The warning sirens, the explosions, the trails of the missiles and the noise of the drones continue to mark the time of a war, the one launched by Israel and the United States against Iran, which enters its second week without any hope of a truce.
Because if on the one hand Iranian President Masoud Pezeshkian has shocked world leaders by offering “apologies to neighboring countries that have been attacked” and signaling his commitment not to target them unless there are raids against the Islamic Republic, on the other hand he has ensured that Tehran “will never surrender to the USA and Israel”, making it clear that American bases in the region remain “a legitimate target”.
Zero-sum words that do not change the reality on the ground: the raids on the Gulf continued throughout the day, also causing one death in Dubai. Attacks praised by the harshest wing of the Iranian establishment which in the meantime is accelerating the election of the new Supreme Leader.
“We have the confident hope that, with God’s help, this can happen in the next 24 hours”, announced Saturday afternoon Ayatollah Hossein Mozaffari, member of that Council of 88 Experts called to choose Ali Khamenei’s heir amid pressure from the fundamentalist clergy, the Pasdaran and the more moderate wing of the establishment.
At first glance, the apology offered by Pezeshkian seemed to signal a change in tactics, in the face of the diplomatic pressure Tehran is under to change course due to the risk of uniting the entire Arab world against Iran.
Some military analysts interpreted the president’s recorded televised address as an attempt to de-escalate as the Islamic Republic runs out of ammunition and is drawn into a longer and more far-reaching military conflict than expected.

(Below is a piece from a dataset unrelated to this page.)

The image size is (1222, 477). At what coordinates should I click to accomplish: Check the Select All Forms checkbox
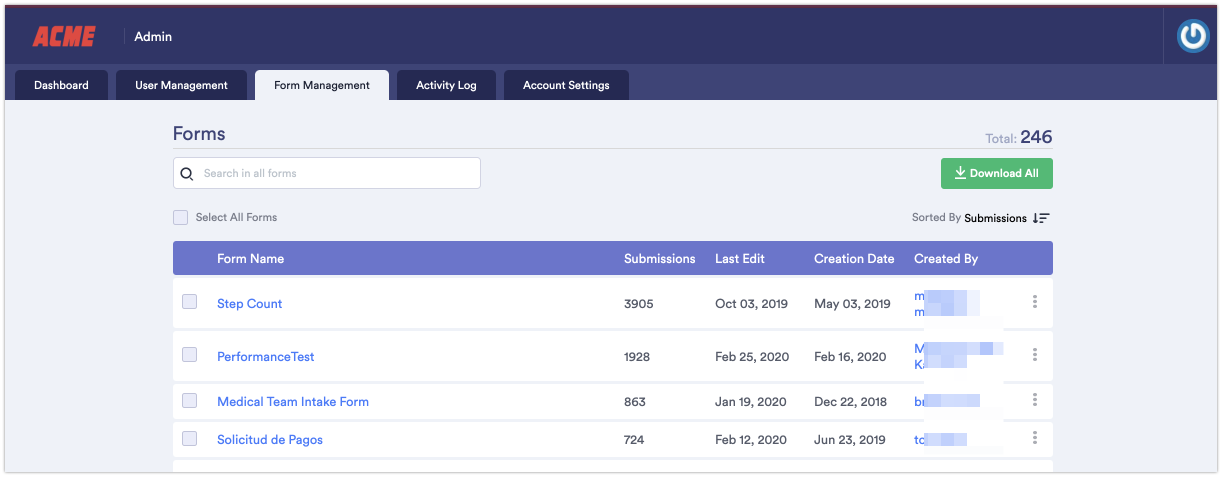181,218
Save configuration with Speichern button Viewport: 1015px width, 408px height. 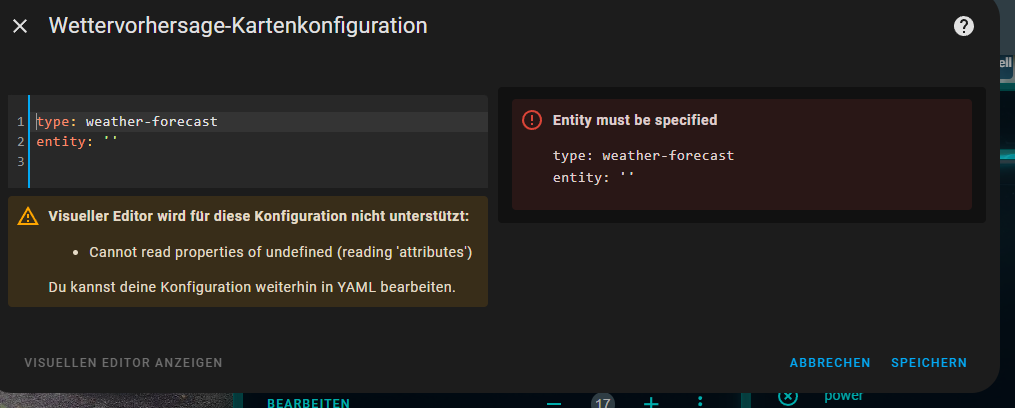tap(929, 363)
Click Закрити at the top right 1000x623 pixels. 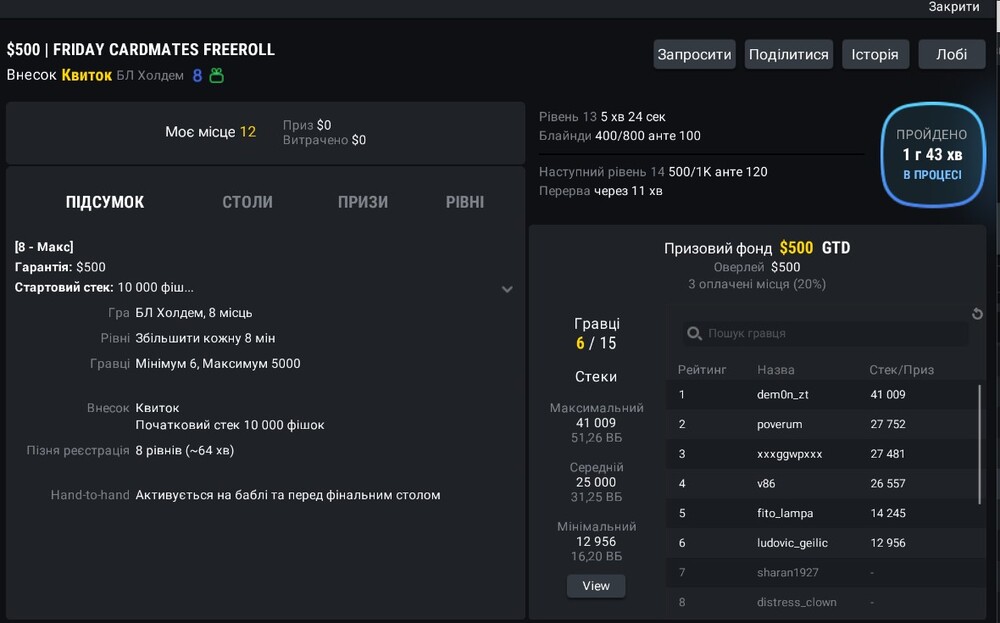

As the hours passed, the significance of the president’s declarations was, however, dampened first by the head of the Iranian judiciary – and exponent of the hard line of the interim triumvirate council – Gholamhossein Mohseni Ejei, according to whom there is “evidence” that some countries in the region have made themselves “available to the enemy” and consequently, “heavy attacks against these targets will continue”. Subsequently, even the powerful speaker of the Iranian parliament Mohammad Bagher Ghalibaf made it clear that the States hosting American bases in the region “will not enjoy peace.”

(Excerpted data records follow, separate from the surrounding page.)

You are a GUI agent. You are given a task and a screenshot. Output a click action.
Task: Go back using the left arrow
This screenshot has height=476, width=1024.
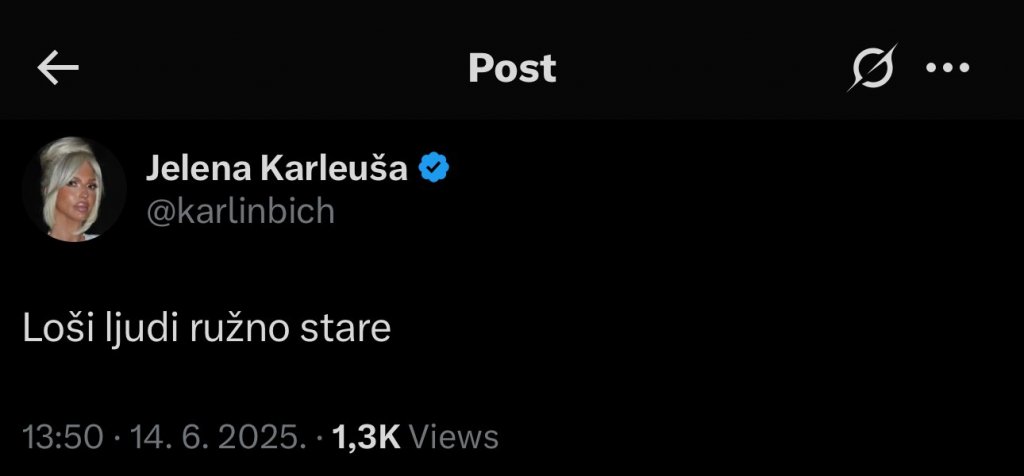coord(57,68)
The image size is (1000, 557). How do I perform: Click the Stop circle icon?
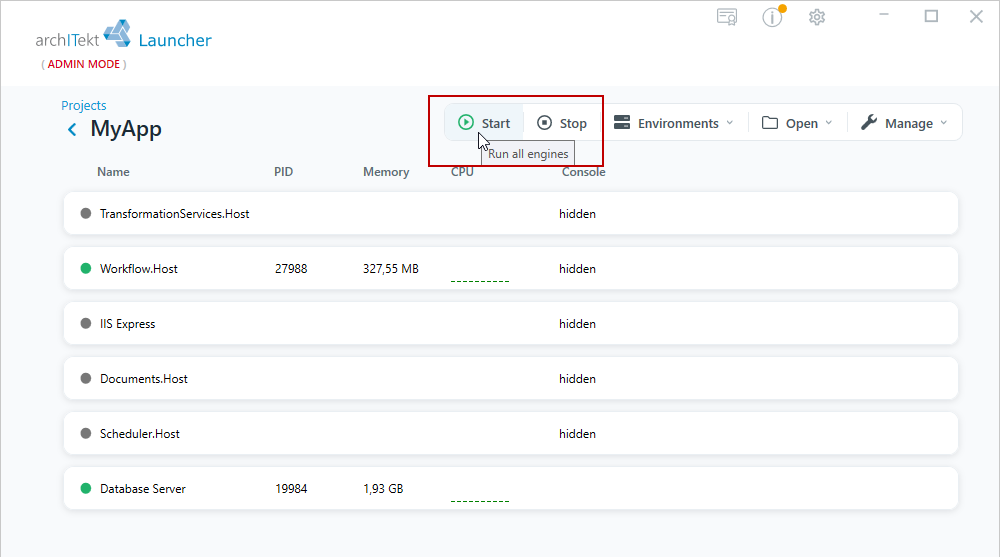pos(544,123)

Positions that clearly show the short circuit underway within the Iranian leadership in the game for the future of the war and of the Islamic Republic itself. Faced with this picture, no one was surprised that Iranian attacks continued throughout the region.
The Emirates have intercepted dozens of missiles and drones: in Dubai, a person of Asian origin died after his car was hit by debris from an intercepted missile, while in the morning the emirate’s airport had suspended operations for a few hours. In Bahrain, an Iranian attack caused a fire in the capital Manama, damaging a house and other buildings, while the Pasdaran claimed to have struck the US base of Juffeir “in retaliation for the attack by American terrorists on the Qeshm desalination plant”.

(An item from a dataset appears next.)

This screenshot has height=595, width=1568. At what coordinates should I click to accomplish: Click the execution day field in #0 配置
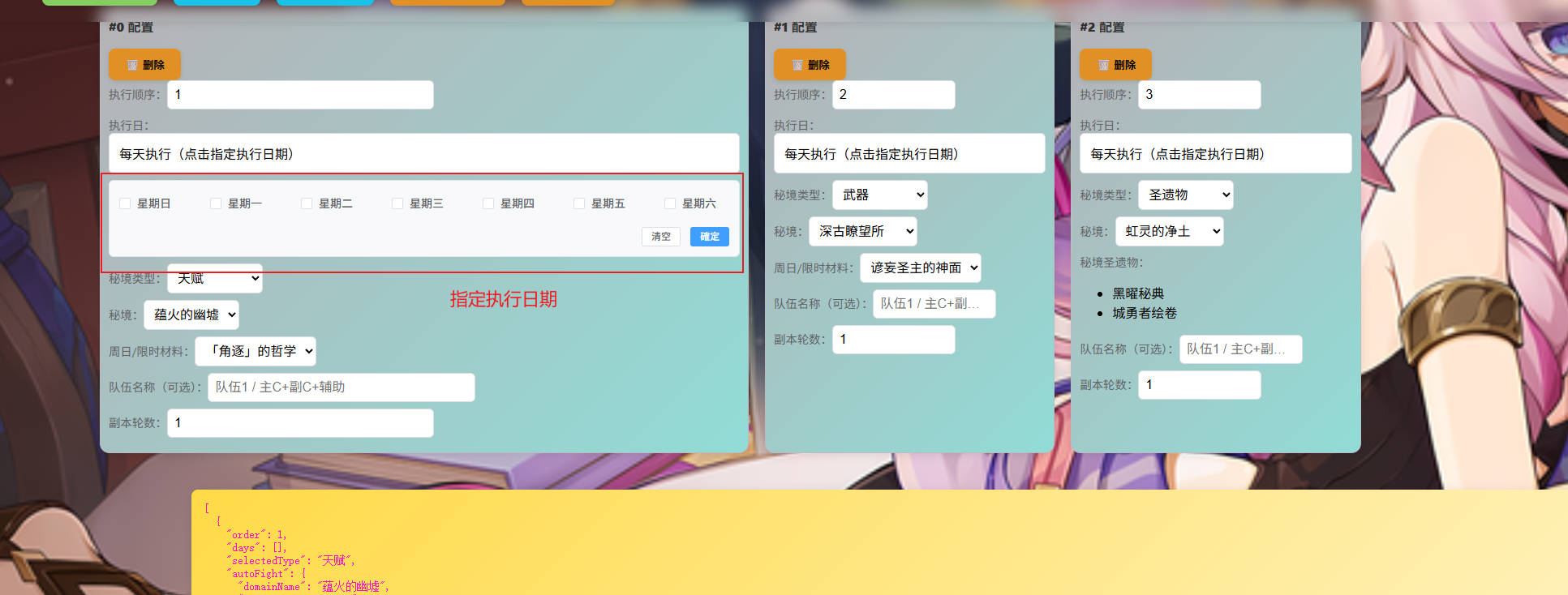tap(423, 153)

Explosions were heard in Doha, and Saudi Arabia said a missile aimed at one of its air bases fell in an uninhabited area. And regarding the tensions on Hormuz, although the spokesman for the Iranian armed forces Abolfazl Shekarchi assured that the strait “will not be closed”, Tehran “cannot guarantee their safety” and the ships of “the United States and Israel will be targeted by the Iranian armed forces”, fueling the crisis in the essential passage for global commercial and energy traffic. Things were no better on the front with Israel, where the Islamic Republic launched a series of attacks that set off alarms in Tel Aviv and central Israel throughout the night, while the IDF announced that it had destroyed 16 planes in raids on Mehrabad airport between attacks on Tehran and Isfahan. And regarding the military clash in Lebanon, a blitz by Israeli forces to recover the remains of a pilot in the village of Nabi Sheet, in the east, caused at least 41 deaths, according to the Beirut government.